Pixel coordinate grounding data
______________________________

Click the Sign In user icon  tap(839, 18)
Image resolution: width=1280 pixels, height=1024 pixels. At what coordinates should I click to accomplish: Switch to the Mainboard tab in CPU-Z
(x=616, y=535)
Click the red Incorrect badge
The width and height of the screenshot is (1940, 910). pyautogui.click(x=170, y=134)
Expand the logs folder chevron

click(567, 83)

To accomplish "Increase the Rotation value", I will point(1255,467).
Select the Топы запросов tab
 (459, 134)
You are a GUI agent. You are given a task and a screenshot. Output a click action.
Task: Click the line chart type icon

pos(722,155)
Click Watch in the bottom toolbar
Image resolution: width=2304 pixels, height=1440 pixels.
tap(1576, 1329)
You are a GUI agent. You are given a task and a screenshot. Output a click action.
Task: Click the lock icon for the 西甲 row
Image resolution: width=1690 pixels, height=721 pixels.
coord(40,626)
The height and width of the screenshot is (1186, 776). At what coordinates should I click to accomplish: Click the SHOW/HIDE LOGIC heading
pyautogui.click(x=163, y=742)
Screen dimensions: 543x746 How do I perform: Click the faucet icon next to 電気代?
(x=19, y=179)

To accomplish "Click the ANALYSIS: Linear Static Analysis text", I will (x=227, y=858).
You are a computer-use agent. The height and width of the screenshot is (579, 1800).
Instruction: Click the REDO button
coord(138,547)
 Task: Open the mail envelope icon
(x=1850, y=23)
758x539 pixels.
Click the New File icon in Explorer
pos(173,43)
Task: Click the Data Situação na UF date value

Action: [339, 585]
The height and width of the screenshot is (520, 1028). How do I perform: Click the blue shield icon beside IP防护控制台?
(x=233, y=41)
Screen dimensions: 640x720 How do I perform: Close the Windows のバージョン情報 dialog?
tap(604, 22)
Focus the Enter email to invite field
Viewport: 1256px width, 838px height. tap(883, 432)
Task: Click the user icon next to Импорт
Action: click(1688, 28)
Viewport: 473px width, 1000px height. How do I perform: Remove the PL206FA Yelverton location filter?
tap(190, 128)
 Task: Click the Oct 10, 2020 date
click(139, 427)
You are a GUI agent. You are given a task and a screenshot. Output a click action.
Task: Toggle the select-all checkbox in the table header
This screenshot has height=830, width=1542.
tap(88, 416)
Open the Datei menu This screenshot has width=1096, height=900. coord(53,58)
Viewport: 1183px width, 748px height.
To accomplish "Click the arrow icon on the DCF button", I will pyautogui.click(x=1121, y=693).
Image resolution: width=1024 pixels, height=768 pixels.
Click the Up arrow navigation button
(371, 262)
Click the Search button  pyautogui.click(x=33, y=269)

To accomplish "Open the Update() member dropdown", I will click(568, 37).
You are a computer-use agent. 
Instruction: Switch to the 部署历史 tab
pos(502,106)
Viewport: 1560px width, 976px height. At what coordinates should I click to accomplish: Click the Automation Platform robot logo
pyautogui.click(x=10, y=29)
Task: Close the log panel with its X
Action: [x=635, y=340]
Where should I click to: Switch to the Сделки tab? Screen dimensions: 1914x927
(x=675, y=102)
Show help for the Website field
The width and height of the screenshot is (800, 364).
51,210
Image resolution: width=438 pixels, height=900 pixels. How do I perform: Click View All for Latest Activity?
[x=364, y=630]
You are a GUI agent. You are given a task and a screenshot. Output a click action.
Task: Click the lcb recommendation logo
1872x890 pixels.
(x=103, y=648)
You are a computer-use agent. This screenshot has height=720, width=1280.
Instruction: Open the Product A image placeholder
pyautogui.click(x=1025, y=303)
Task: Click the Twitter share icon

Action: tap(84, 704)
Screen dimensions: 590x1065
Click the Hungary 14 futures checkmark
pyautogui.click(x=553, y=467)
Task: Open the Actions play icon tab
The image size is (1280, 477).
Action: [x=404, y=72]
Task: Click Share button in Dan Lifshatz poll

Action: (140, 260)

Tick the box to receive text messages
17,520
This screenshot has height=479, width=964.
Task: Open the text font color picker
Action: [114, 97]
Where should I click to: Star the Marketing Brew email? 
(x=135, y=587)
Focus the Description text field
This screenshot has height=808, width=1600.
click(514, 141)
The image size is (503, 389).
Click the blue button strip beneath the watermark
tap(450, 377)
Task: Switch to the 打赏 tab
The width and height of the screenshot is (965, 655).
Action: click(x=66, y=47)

______________________________

Problem description —
Check every line above for the string "computer", and copy the ones that have it.

Solution —
You are a computer-use agent. The height and width of the screenshot is (579, 1800).
You are a computer-use agent. 
You are a computer-use agent. This screenshot has height=720, width=1280.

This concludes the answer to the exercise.